Extracted material
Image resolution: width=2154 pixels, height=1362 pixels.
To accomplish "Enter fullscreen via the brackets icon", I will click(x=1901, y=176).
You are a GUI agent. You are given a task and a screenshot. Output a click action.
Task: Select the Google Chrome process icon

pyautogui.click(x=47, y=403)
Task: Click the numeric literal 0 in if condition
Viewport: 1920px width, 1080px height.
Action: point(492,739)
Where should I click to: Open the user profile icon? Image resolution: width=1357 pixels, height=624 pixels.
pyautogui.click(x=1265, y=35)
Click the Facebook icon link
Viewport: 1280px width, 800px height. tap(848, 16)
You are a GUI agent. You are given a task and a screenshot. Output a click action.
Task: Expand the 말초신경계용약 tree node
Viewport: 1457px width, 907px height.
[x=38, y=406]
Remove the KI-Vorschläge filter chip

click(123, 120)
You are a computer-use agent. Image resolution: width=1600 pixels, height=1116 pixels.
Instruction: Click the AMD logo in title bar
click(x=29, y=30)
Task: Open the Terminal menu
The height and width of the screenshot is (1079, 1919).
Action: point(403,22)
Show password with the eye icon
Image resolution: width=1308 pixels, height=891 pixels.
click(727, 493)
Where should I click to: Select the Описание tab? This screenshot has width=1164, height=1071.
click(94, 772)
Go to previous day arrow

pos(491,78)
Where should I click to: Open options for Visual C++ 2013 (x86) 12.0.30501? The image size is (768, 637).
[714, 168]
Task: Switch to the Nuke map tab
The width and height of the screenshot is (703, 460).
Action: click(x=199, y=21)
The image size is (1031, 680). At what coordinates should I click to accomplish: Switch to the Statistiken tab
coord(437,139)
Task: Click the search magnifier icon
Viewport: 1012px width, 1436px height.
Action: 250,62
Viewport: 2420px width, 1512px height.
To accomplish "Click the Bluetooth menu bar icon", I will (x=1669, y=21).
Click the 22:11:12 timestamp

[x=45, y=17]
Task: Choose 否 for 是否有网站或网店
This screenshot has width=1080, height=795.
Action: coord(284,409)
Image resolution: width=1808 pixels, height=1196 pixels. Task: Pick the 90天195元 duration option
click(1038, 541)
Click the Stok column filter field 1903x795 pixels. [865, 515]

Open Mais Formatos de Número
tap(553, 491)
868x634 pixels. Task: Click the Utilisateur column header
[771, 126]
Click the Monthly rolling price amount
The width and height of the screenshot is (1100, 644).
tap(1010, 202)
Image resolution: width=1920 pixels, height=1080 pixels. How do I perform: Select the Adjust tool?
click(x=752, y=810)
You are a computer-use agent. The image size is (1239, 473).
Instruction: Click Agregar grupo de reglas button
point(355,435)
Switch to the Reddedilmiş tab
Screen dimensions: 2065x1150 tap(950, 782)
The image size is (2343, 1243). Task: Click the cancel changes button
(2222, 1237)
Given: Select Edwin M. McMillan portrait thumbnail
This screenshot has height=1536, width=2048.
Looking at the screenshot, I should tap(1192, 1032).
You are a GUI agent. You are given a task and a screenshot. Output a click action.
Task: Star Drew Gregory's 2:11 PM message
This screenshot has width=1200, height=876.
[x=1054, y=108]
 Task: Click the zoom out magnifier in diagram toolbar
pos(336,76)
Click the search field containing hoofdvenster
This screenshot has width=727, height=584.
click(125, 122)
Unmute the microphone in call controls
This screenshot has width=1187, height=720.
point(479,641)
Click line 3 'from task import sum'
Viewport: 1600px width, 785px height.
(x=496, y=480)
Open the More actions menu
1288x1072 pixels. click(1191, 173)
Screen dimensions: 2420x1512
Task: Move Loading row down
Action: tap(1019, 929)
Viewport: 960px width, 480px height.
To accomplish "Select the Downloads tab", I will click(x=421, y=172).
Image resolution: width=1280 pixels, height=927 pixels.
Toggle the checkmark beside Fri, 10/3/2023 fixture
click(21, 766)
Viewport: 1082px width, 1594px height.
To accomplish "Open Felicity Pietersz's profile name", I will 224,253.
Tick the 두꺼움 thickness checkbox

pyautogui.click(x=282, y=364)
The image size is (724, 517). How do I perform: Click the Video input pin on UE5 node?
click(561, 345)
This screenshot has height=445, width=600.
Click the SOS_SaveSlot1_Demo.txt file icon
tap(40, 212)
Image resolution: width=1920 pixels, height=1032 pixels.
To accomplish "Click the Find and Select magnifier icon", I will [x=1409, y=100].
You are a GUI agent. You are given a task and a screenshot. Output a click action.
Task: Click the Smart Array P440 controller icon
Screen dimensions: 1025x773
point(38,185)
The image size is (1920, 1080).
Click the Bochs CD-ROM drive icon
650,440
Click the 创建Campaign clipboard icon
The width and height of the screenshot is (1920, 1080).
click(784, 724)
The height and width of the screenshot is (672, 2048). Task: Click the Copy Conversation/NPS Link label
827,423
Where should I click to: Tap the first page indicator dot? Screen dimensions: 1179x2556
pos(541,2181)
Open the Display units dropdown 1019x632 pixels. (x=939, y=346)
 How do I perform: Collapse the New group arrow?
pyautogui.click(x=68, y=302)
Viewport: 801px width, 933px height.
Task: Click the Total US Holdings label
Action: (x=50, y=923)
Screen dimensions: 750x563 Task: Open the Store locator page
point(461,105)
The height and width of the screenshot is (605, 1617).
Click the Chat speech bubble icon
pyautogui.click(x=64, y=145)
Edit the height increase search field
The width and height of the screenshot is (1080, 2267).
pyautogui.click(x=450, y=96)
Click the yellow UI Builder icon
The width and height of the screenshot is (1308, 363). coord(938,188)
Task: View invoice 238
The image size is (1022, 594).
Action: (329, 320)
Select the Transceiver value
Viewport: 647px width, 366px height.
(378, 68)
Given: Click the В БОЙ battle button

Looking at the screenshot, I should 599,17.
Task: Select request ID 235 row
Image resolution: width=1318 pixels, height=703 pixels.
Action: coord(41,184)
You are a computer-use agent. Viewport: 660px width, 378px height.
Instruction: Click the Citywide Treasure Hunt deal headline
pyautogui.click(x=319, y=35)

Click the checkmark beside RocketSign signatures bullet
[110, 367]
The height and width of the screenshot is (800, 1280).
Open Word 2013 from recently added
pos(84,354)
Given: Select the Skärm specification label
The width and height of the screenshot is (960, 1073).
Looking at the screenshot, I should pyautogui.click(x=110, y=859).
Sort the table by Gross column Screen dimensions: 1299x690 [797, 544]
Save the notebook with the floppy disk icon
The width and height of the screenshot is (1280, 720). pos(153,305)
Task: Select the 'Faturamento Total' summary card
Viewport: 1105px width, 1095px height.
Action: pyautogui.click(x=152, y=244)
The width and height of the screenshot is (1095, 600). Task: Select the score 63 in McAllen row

Task objective
Recast the lines of the listing as a JSON list of strings, one string per line and blank lines left out, from the line containing "Task: Select the 'Faturamento" through the end of the listing, inclusive.

Solution below
[
  "Task: Select the 'Faturamento Total' summary card",
  "Viewport: 1105px width, 1095px height.",
  "Action: pyautogui.click(x=152, y=244)",
  "The width and height of the screenshot is (1095, 600). Task: Select the score 63 in McAllen row"
]